**Text provided:**
Start

Today, you're gonna meet
the young man behind this website
to see how he justifies what he's doing.
But first, I want you to meet some women
who feel violated by what
this website has done to them.
Please welcome Melissa and Daveeda.
If you're doing something bad,
don't go on national television
to brag about it.
Do you feel bad about doing this?
You don't know these women.
You don't know anything about them.
I mean, that's kind of
what makes it easier, you know. I mean
You know, it is all anonymous.
I don't know these people,
and, uh, you know.
But they're sitting right here.
You don't feel any
No one put a gun to your head
and made you take these pictures.
But if we're choosing to send them
to somebody that we trust,
like, that doesn't mean that we
expect them to show up on the Internet.
And there's nothing we can do
to take them down.
We have no option to do that.
Hunter thought he was bulletproof,
but then he got
on Anderson Cooper's stage.
You know, he came off like a dick.
You know,
he thought that that Internet persona,
that attitude that he was able to kind of
edit and prune for an online audience,
he thought that would translate to TV,
but it absolutely didn't.

End

**Written instruction A:**
In the transcript, whose stage did Hunter get on?

**Listing:**

Start

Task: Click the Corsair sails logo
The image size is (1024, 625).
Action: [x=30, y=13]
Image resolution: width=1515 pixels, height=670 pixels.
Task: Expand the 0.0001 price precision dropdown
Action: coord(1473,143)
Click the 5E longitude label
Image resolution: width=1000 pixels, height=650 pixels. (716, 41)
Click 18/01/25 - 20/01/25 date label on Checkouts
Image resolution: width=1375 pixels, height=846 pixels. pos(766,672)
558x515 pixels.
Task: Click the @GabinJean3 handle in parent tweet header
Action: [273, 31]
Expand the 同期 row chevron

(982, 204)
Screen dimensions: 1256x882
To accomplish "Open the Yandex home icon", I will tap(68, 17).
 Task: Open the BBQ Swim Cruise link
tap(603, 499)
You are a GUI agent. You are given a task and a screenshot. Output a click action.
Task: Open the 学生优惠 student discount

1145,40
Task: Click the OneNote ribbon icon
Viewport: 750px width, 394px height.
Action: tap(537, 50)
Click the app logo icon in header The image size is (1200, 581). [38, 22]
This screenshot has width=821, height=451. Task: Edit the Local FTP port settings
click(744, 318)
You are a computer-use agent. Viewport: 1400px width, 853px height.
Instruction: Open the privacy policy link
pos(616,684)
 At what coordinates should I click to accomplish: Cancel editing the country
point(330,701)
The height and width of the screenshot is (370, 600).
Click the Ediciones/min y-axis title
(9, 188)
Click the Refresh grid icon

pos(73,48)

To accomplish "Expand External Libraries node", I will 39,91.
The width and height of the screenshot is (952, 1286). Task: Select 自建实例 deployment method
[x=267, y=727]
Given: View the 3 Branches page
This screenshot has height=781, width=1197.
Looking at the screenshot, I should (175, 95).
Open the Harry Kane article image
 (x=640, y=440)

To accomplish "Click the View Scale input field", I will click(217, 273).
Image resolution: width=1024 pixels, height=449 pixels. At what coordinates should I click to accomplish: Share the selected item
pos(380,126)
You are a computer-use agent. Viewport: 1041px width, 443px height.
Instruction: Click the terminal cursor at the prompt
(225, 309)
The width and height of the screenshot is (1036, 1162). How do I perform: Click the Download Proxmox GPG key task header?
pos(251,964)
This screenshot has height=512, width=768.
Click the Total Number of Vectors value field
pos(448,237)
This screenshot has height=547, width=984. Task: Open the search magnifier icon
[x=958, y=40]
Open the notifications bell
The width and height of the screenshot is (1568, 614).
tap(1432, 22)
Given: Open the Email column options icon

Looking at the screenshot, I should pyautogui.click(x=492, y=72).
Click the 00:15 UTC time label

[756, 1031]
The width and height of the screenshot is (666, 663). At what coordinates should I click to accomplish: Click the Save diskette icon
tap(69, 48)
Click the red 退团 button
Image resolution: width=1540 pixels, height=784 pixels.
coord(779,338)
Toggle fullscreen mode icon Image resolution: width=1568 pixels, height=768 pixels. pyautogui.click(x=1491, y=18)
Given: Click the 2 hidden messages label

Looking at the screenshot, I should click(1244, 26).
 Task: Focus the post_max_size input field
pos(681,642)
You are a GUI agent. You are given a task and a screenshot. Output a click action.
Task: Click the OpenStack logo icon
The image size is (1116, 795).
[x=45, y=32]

End

**Written instruction B:**
Quote word for word the stretch of the rows from their start through the line that contains "Image resolution: width=1000".

**Complete response A:**
Anderson Cooper's stage.

**Complete response B:**
Task: Click the Corsair sails logo
The image size is (1024, 625).
Action: [x=30, y=13]
Image resolution: width=1515 pixels, height=670 pixels.
Task: Expand the 0.0001 price precision dropdown
Action: coord(1473,143)
Click the 5E longitude label
Image resolution: width=1000 pixels, height=650 pixels. (716, 41)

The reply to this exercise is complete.